Le 19 mai 1876, Arthur Rimbaud, alors âgé de 21 ans, s’engage au sein de l’armée coloniale hollandaise. Laissant définitivement derrière lui son œuvre poétique, le jeune homme embarque sur le Prins van Oranje direction l’île de Java où il découvre l’univers combattant. Après seulement quelques semaines, il fuit, comme « toujours » et réapparaît à Charleville en décembre.
De cette odyssée, il ne reste que de très rares sources. Peu de biographes ont ainsi tenté d’en écrire le récit. Hervé Mazurel, historien de l’expérience sensible, y voit pourtant une belle occasion de questionner la discipline historique. En étudiant la vie silencieuse de Rimbaud, l’historien se risque « à imaginer ce qui ne peut être vérifié avec certitude, [à] faire du silence et des espaces de l’ombre le lieu d’un travail spécifique, [à] tenter d’écrire ainsi à la limite de l’inconnaissable » pour questionner « les frontières qui séparent récit d’histoire et récit de fiction ».

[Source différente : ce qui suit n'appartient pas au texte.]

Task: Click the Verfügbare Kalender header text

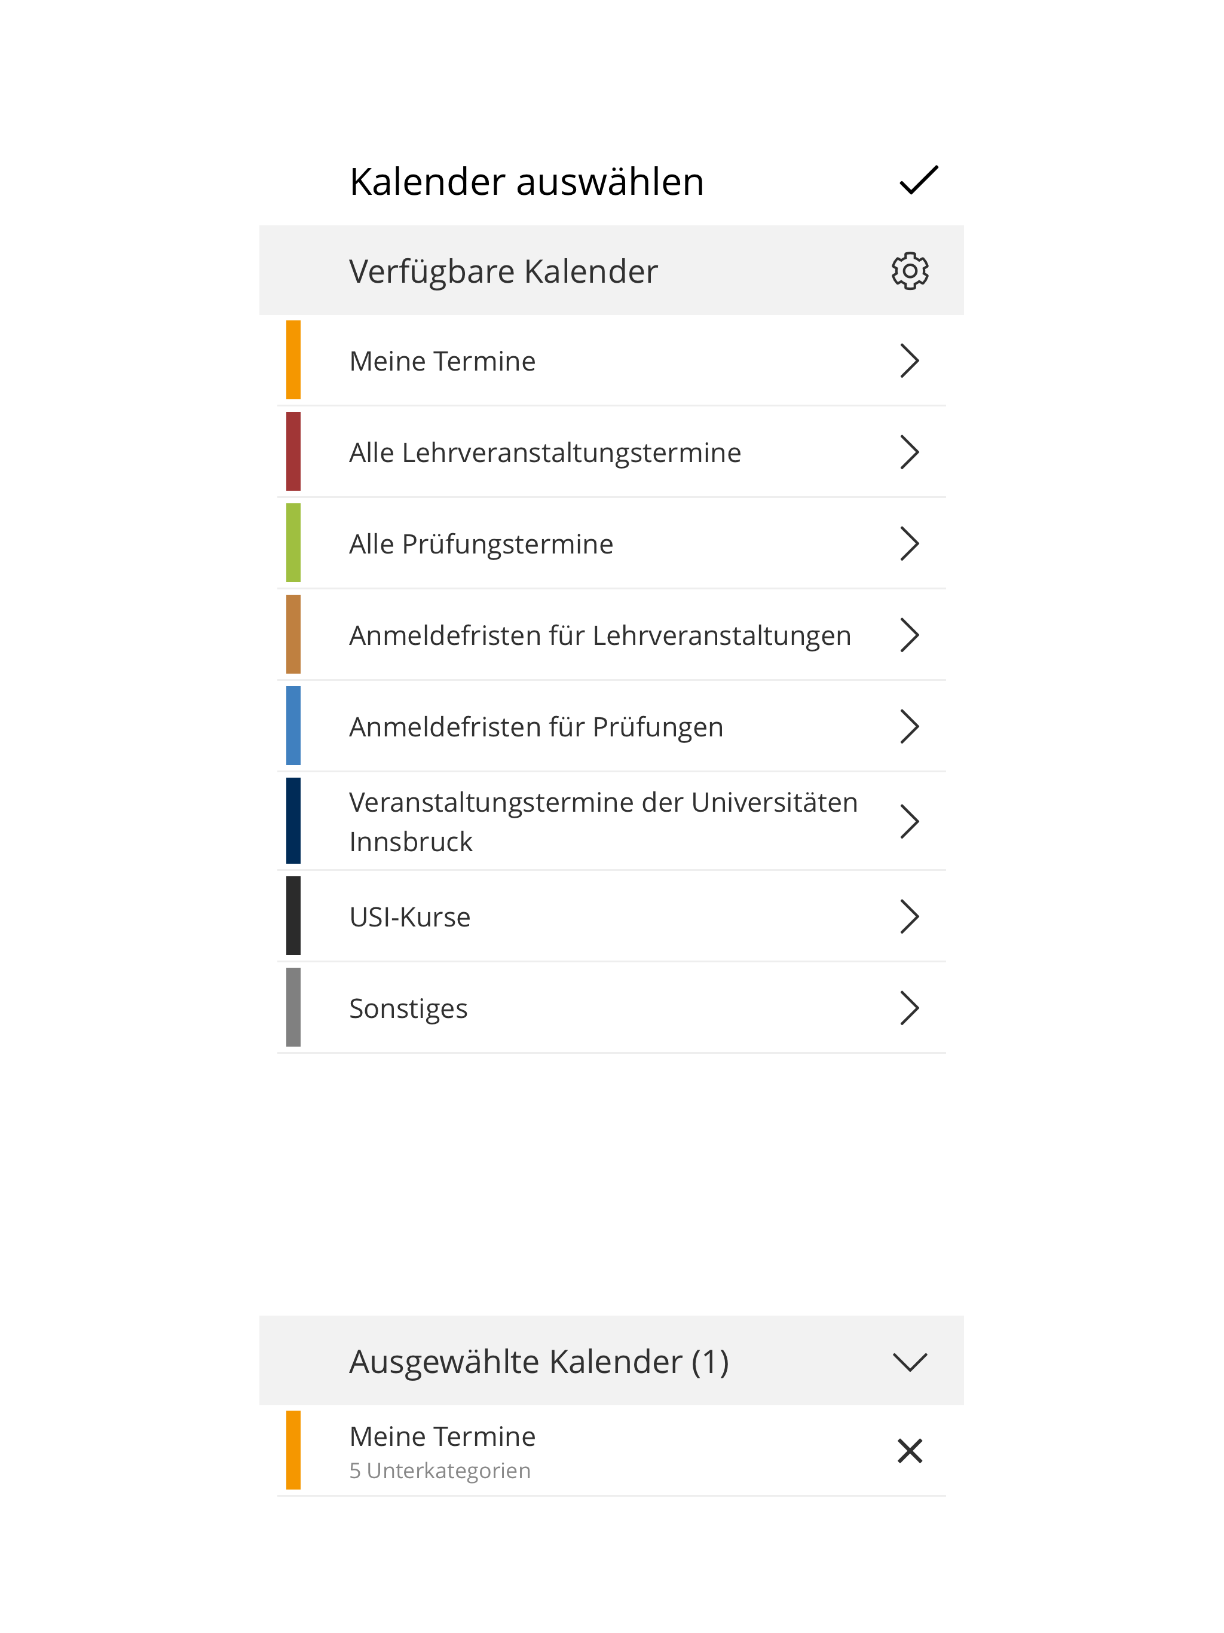Action: [503, 272]
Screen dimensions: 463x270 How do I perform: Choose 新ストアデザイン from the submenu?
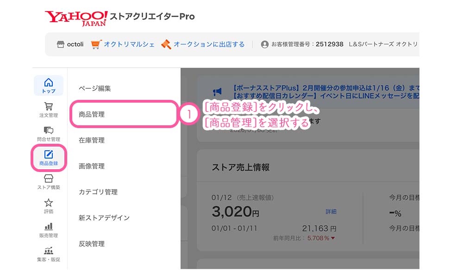tap(104, 218)
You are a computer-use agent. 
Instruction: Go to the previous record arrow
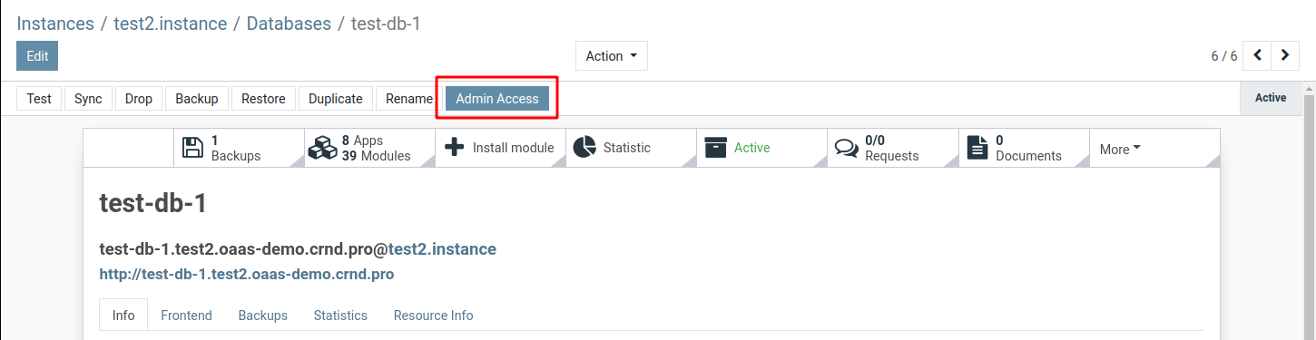point(1257,55)
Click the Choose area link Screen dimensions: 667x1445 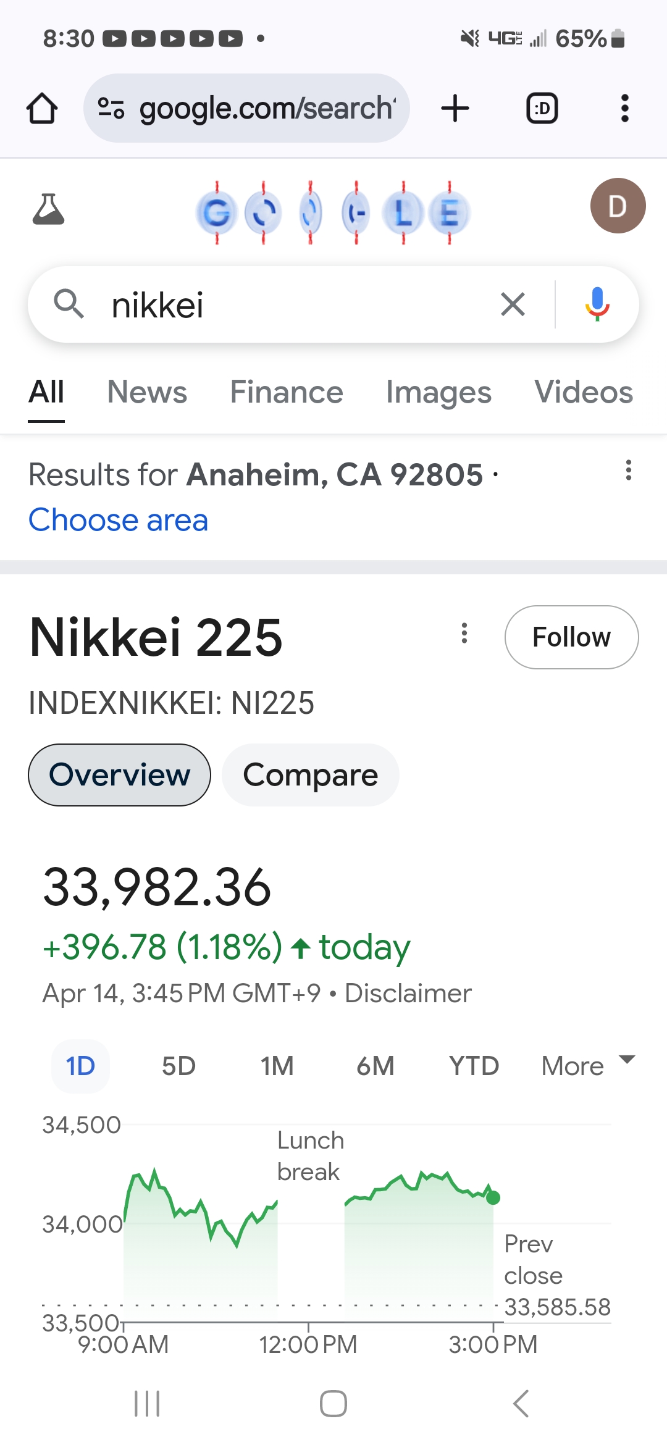click(x=118, y=520)
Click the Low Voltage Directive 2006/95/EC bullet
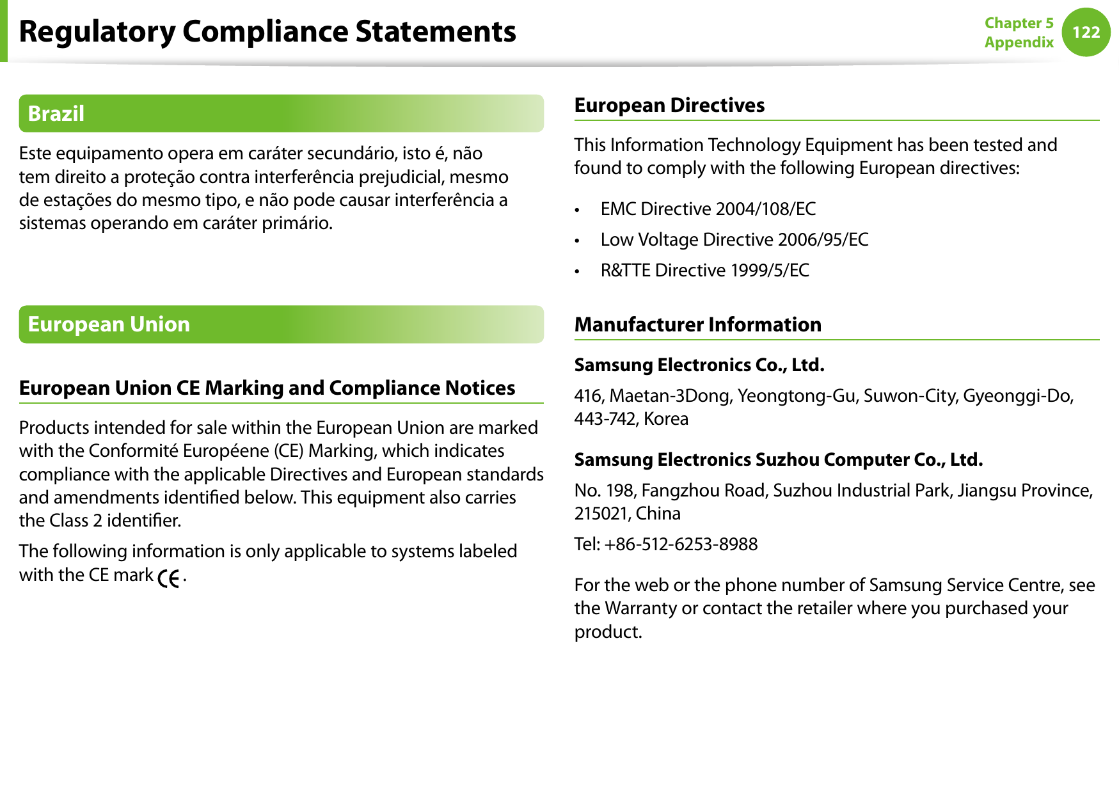This screenshot has width=1119, height=794. pos(734,240)
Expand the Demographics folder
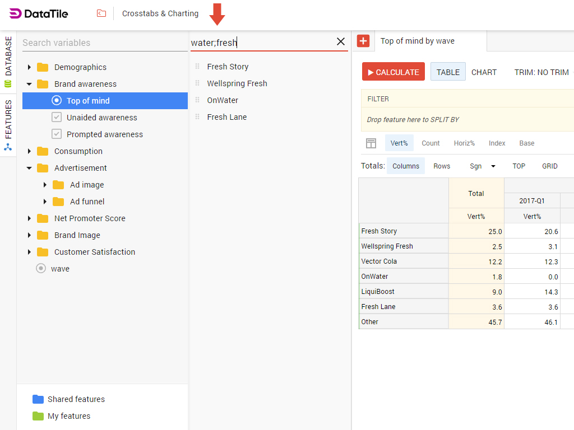 point(29,67)
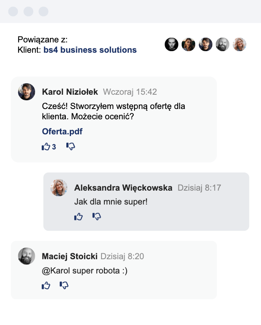
Task: Thumbs up Aleksandra Więckowska's reply
Action: click(79, 216)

Arthur Rimbaud est en ce sens un objet d’étude remarquable, rarissime, un trou d’acide dans la vie sociale accoutumée comme le dirait Pascal Quignard cité par Hervé Mazurel. Était-il pour autant complètement moderne et hors de son temps ? Quelles sont les dynamiques familiales, sociales et culturelles qui sous-tendent ce départ vers la terrible guerre d’Aceh dans les Indes néerlandaises ?
Pour répondre à ces questions, Hervé Mazurel doit s’attaquer au mythe maintes fois célébré par la littérature rimbaldienne. Il s’y attaque en historien et relève ainsi à travers cet individu le parfum du temps. Car oui le jeune Arthur est traversé par les dynamiques de son époque, l’esprit révolutionnaire de la Commune, la colonisation européenne, les imaginaires du voyage, l’orientalisme et les circulations commerciales. Il est aussi le fruit d’un contexte familial où le fait guerrier s’invite pour la première fois dans sa vie avec la figure paternelle. En s’intéressant au « point le plus obscur de la vie de Rimbaud », Hervé Mazurel invite ainsi à relire la trajectoire du poète tant dans sa vie africaine que dans l’écriture posthume de son mythe.
Essai prodigieux tant dans sa réflexion historiographique que dans son ambition littéraire, cet ouvrage d’Hervé Mazurel est un magnifique hommage aux sensibilités chères au poète de Charleville qui se flattait « d’inventer un verbe poétique accessible, un jour ou l’autre, à tous les sens ».